I guess what I'm feeling is a TON of guilt. I don't want to feel this way. My wife and I aren't in the best state right now as it is(she changed her mind on children and its causing a lot of tension), so the last thing I need while I figure that out is this kind of distraction. On the other hand, and I can't believe I'm saying this, the connection I've felt with my co-worker has been amazing and I'm trying to think back to when I met my wife and I don't think I've ever had such a good time just talking to someone as I do with my co-worker.

Has anyone gone through something like this? I was thinking this might be something for professional therapy. I don't want to do couples counselling, but want to figure out what's wrong with me first.


----------



## Rhubarb (Dec 1, 2017)

LostInCanada said:


> we DO talk about things outside of the job and just generally shoot the ****


And there's your problem. You shouldn't be doing that AT ALL.


----------



## LostInCanada (Feb 5, 2018)

Yeah you might be right. What I will say is that I'm like that with everyone though. Its a very friendly office.


----------



## Prodigal (Feb 5, 2011)

LostInCanada said:


> What I will say is that I'm like that with everyone though. Its a very friendly office.

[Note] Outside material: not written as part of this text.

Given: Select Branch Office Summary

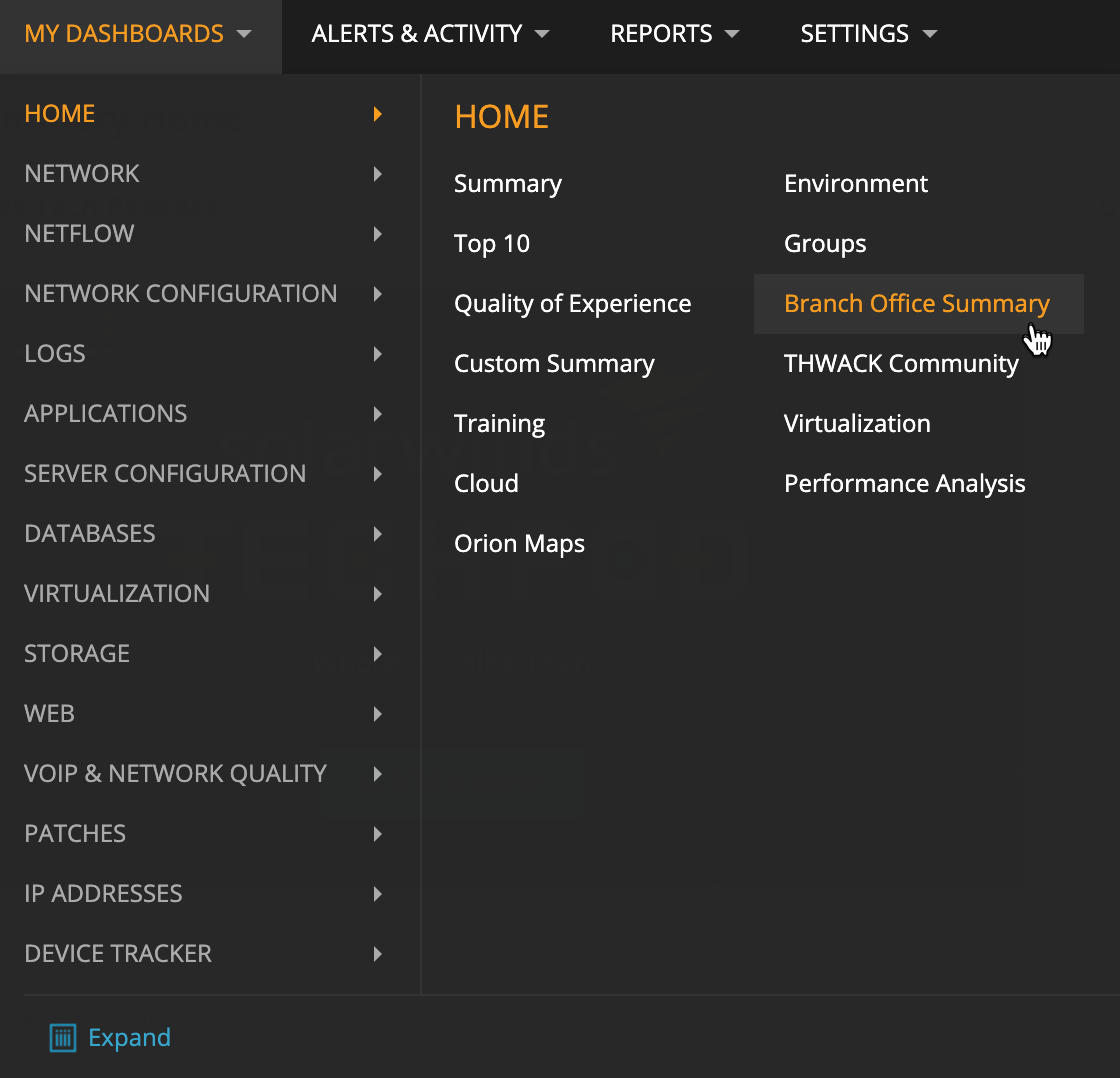Looking at the screenshot, I should click(917, 304).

But you don't have "strong feelings" for everyone else in the office as you do for this particular woman, correct? There is friendly and there is friendly. Get my drift? 

Don't even consider having children right now, even if your wife has changed her mind. 

You need to take a hard look at why you are developing feelings towards another woman. And you need to take a big step back from this office friendship.


----------



## wilson (Nov 5, 2012)

LostInCanada said:


> On the other hand, and I can't believe I'm saying this, the connection I've felt with my co-worker has been amazing and I'm trying to think back to when I met my wife and I don't think I've ever had such a good time just talking to someone as I do with my co-worker.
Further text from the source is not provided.